PROMPT —
Each line in the data must be reproduced as written, except for any picture.

Stored data entries
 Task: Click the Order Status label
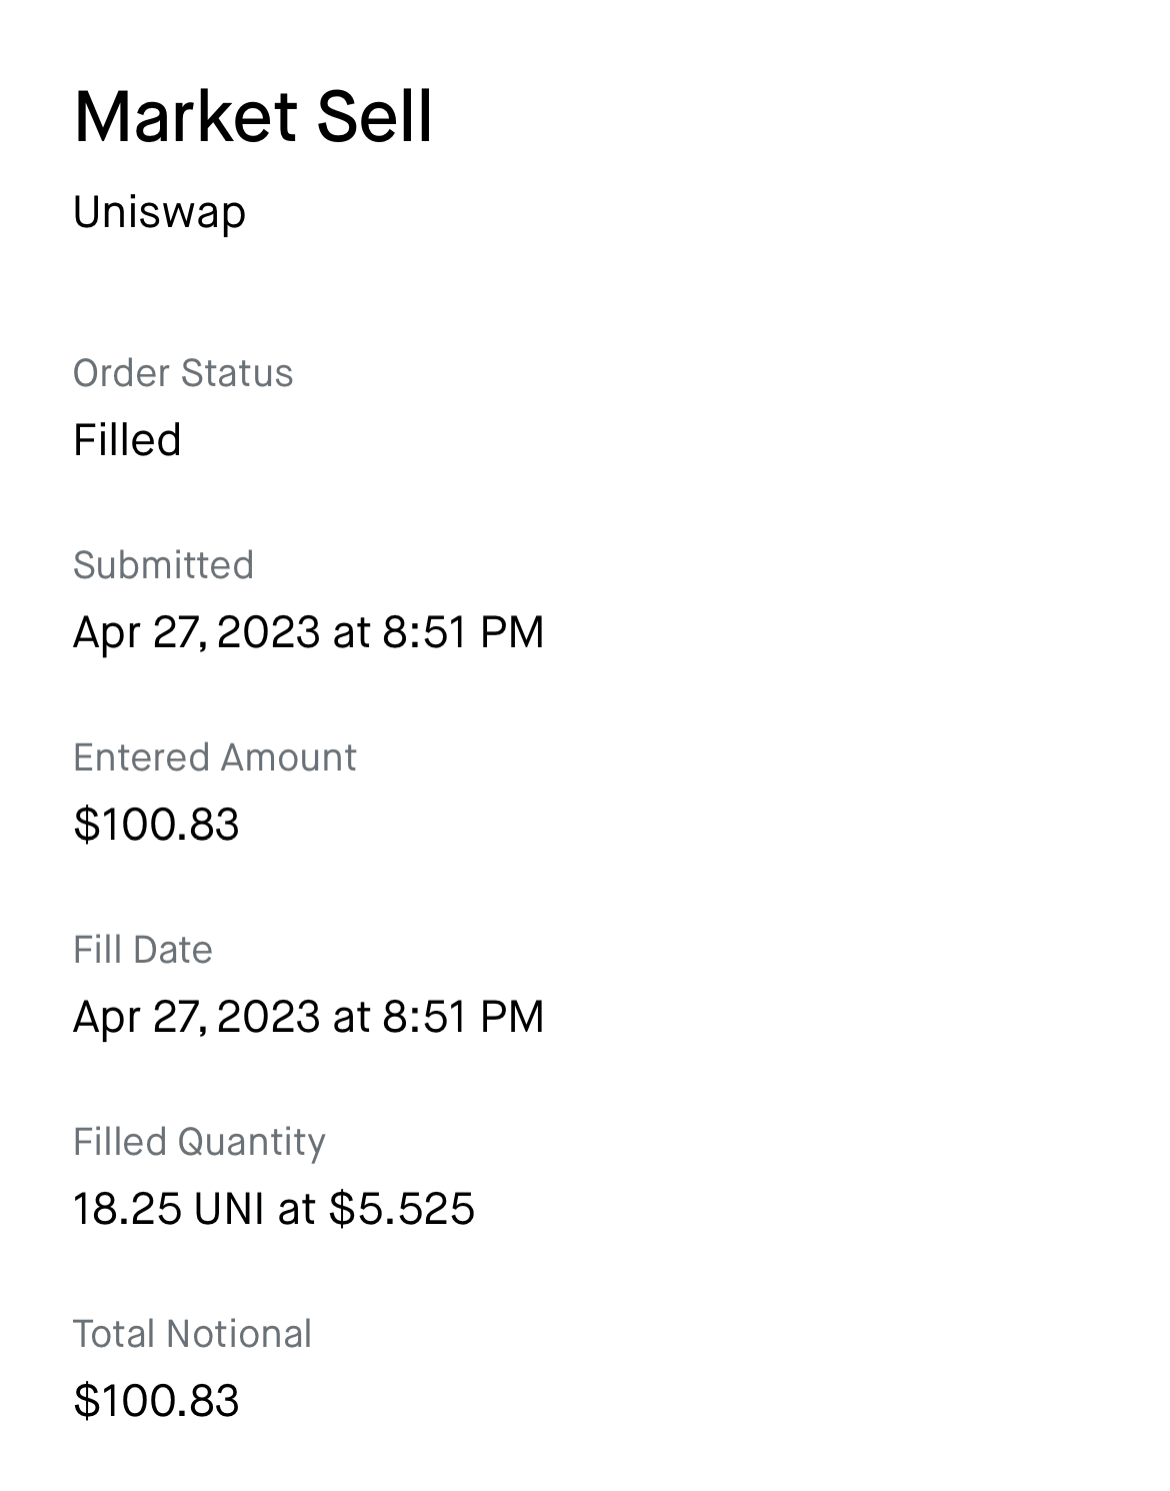pos(183,373)
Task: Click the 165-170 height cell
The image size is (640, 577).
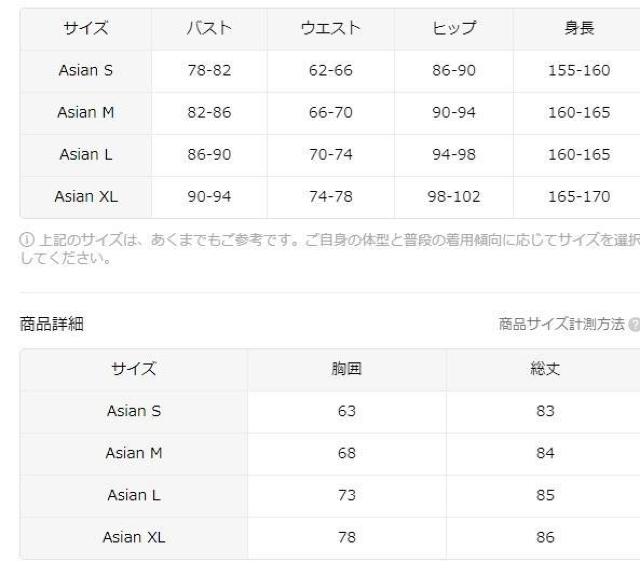Action: pyautogui.click(x=578, y=197)
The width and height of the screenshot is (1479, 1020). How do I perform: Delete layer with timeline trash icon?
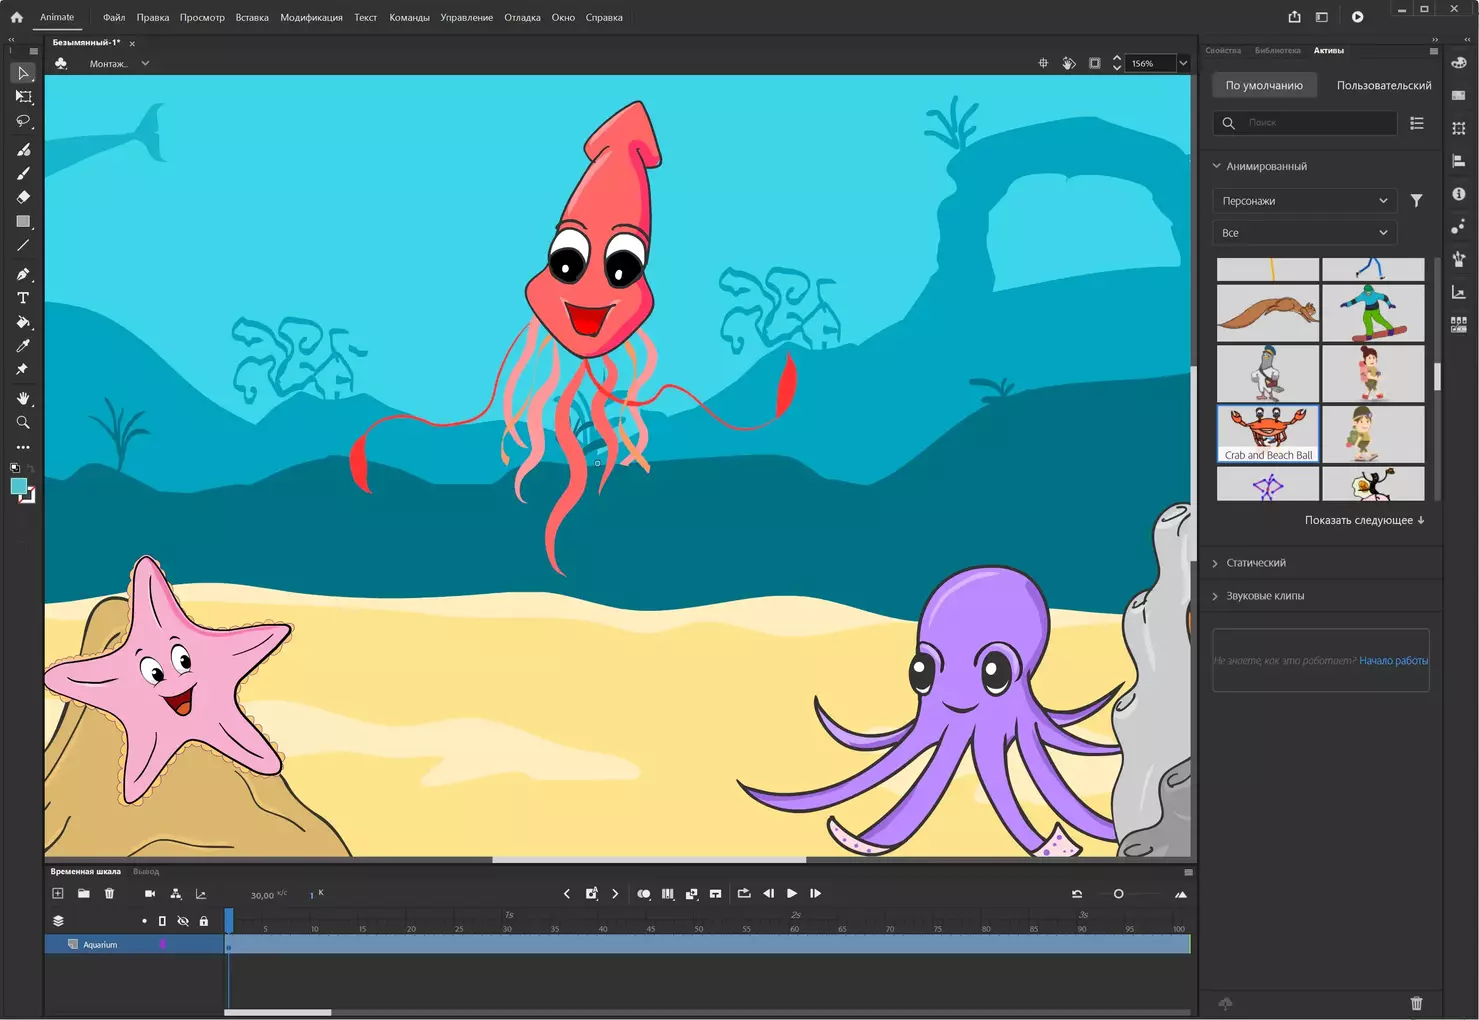(x=110, y=894)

OUTPUT FOR THIS EXERCISE —
 Task: Click the Order Status label
pos(183,373)
Task: Click the 165-170 height cell
The image size is (640, 577).
Action: pyautogui.click(x=578, y=197)
The width and height of the screenshot is (1479, 1020). How do I perform: Delete layer with timeline trash icon?
(x=110, y=894)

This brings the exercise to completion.